All that was held in the Sternaman case was that knowledge actually acquired by the medical examiner from answers given by the insured was chargeable against the insurer even though the examiner transcribing the answers may have changed their purport in whole or in part. That element is also not present in the case at bar.
I am unable to escape the conclusion reached with much reluctance that the express condition of the policy was violated by the fact that the assured at the time of the issuance of the policy was actually not " in sound health," and that therefore no recovery is possible. Carmichael v. John Hancock Mut. L. Ins. Co., 48 Misc. Rep. 386, 389. See, also, Fraser v. Ætna L. Ins. Co., 114 Wis. 510; Packard v. Metropolitan L. Ins.
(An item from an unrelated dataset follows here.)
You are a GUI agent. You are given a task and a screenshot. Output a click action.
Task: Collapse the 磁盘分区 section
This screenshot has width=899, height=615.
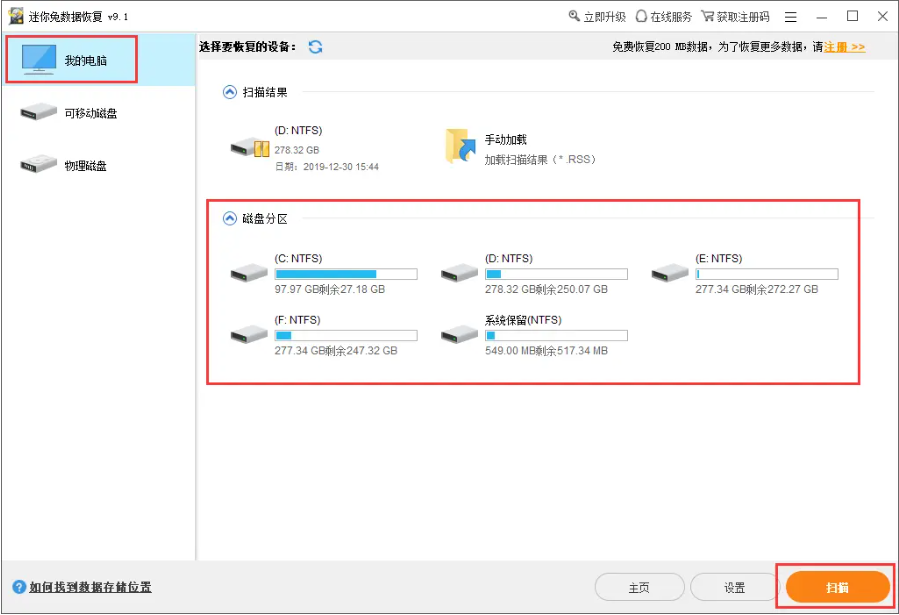[230, 216]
Co., 72 N. H. 1. Cases from which a contrary inference might be drawn deal with statements in applications rather than provisions of the policy, or with terms entirely different from those contained in the policy in the instant case. See, for example, Moulor v. American Life Ins. Co., 111 U. S. 335; Jennings v. Supreme Council, 81 App. Div. 76.
Judgment reversed and "new trial granted, with costs to appellant to abide the event, with leave to the plaintiff to appeal to the Appellate Division upon filing the stipulation for judgment absolute as required by Rule VII of the-Rules of the Appellate Term.
Guy and Page, JJ., concur.
Judgment reversed and new trial granted, with costs to appellant to abide event, with leave to plaintiff to appeal to Appellate Division.